Remember, these are the reasons for every stinky problem:
- The compost lacks airflow
- Your compost includes rotting animal products
- You have added too many wet, nitrogen-rich materials
- The compost contains too much moisture
And here’s a summary of problems and solutions:
|Your Problem||The Fix|
|Your compost lacks air (rotten egg smell)|
Two probable reasons: #1: It’s too wet#2: It’s become compacted
|Compost that’s too wet is such a common problem that I’ve given it its own section later in this article|
Add bulky wastes like twigs, small branches, and torn-up cardboard egg cartons to fix compacted compost. These wastes improve airflow. Then turn the compost
|Your compost contains fats, oils, and animal-based food scraps (putrid, rancid smell)||Keep meat, fish, eggs, dairy, fats, and oils out of your compost unless you have a properly maintained hot-composting system|
|Your compost has too much nitrogen-rich green waste (ammonia or sewage smell)||Mix more carbon-rich brown waste into your compost (like dried leaves, wood shavings, straw, and shredded paper)|
|Your compost is too wet (musty smell)||I’ll get to this in a moment|
How To Keep Compost From Smelling For Good
Prevention is always better than cure, right? So, for your compost and your nose’s well-being, stop your compost from stinking in the first place by keeping all four composting essentials in balance.
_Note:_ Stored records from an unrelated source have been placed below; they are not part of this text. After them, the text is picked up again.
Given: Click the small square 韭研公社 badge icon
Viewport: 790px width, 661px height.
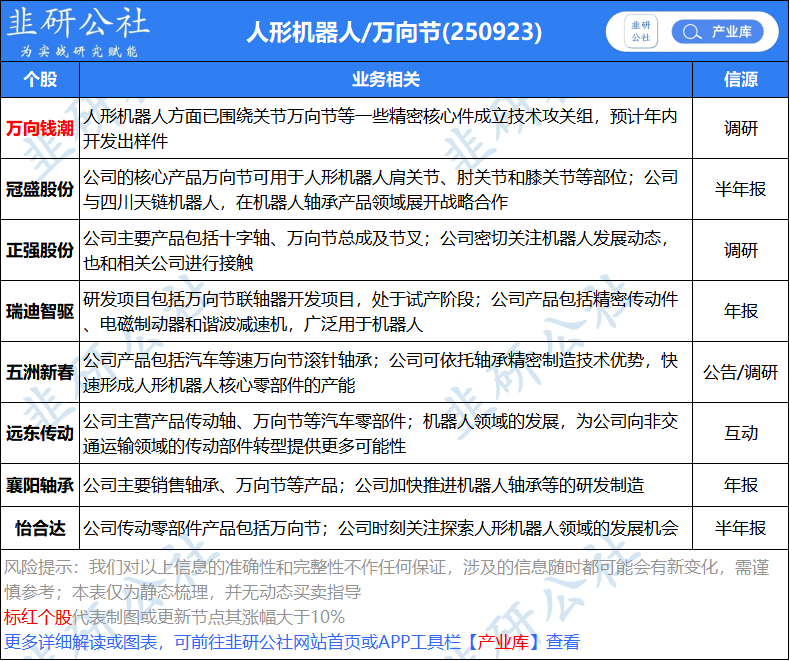Looking at the screenshot, I should point(640,32).
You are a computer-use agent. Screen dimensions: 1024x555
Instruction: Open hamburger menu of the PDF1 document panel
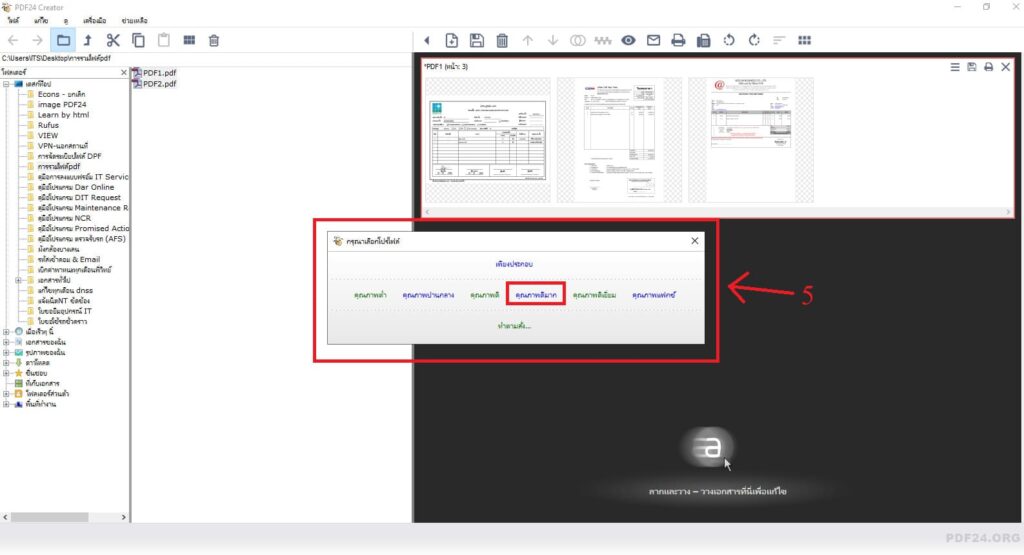click(x=954, y=67)
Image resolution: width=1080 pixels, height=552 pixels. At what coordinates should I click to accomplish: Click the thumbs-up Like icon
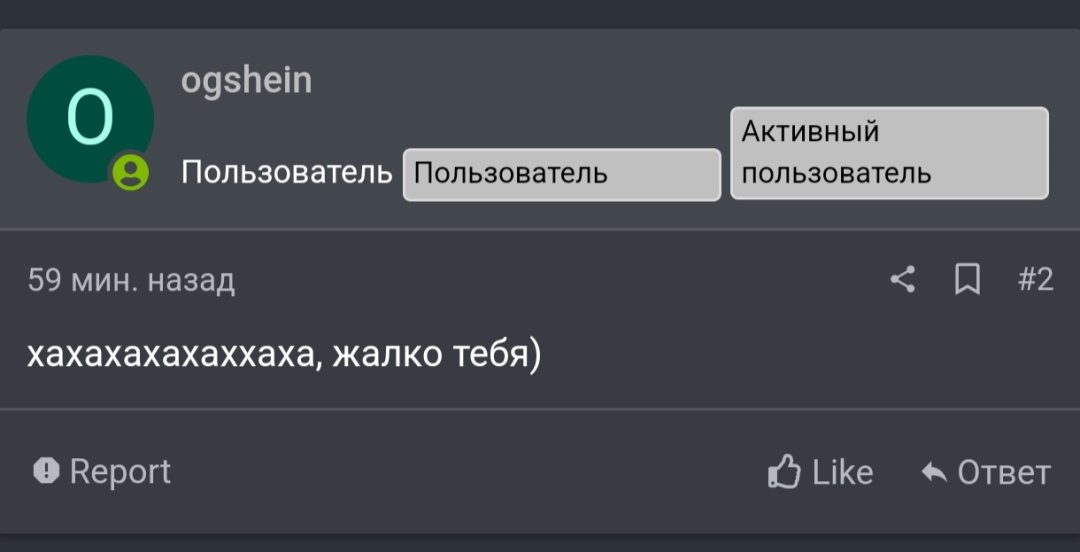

- Add more browns than greens – about 1/3 greens to 2/3 browns.
- Keep the water level at 40 to 60% – nearly as moist as a wrung-out sponge.
- Turn your compost regularly to bring in air – every week or so should do it.
Using a compost moisture meter like this one will help control the wetness of your compost pile so you can keep moisture levels in check. (Amazon)
My Compost Is Too Wet And Smelly
Wet, smelly compost lacks sufficient airflow. The mixture of organic materials needs structure to create air gaps, improving ventilation.
So, we now know mustiness is the first warning that your compost is too wet. And the musty smell will turn to rotten eggs if the pile doesn’t get speedy attention.
The fix for soggy compost is to mix in absorbent browns like sawdust or shredded paper. Then turn the compost.
Suppose it’s rain that’s soaking your compost. In this case, cover it with a tarp. (Amazon)
And if it’s too many fruit and veg scraps to blame, add a few handfuls of browns after giving your compost a generous helping of greens.
Compost Smells Like Sewage
Compost that smells like sewage lacks air-flow. This anaerobic state (no oxygen) causes a different type of microbes to take over the decomposition process. This is also known as putrefaction.
As you can imagine this produces pretty foul smelling compost!
You can counteract this problem by encouraging more air circulation. The best way to achieve this is using bulky, carbon materials like broken twigs or dried leaves.
Wood chippings are perhaps one of the best ingredients for maintaining air gaps throughout a compost pile. They add an excellent source of carbon, and because they break down slowly, they will always provide structure to a compost pile with pockets of air between the other ingredients.
That’s why a shredder like this is such a great composting tool! (Amazon)
My Compost Is Too Hot And Smelly
The most likely reason your compost is hot and smelly is that it has manure in it!
As the manure breaks down, the stench will vanish.
Watch that your compost doesn’t get too hot. Temperatures higher than 160°F can kill composting microorganisms and bring decomposition to a standstill.
It’s also possible that you have too many greens in your compost. For example, this often happens when composting grass cuttings. In the initial stages of decomposition, they heat up quickly, then compact together and force out the air. This leads to anaerobic conditions that produce foul odors.
Smelly Compost Advice
You can keep your organic wastes smelling inoffensive as they become a soil supplement by maintaining a balance of air, water, browns, and greens.
If the balance goes out, don’t avoid your compost or put a clothespin on your nose! Give it what it needs, and it will smell fresh and earthy again.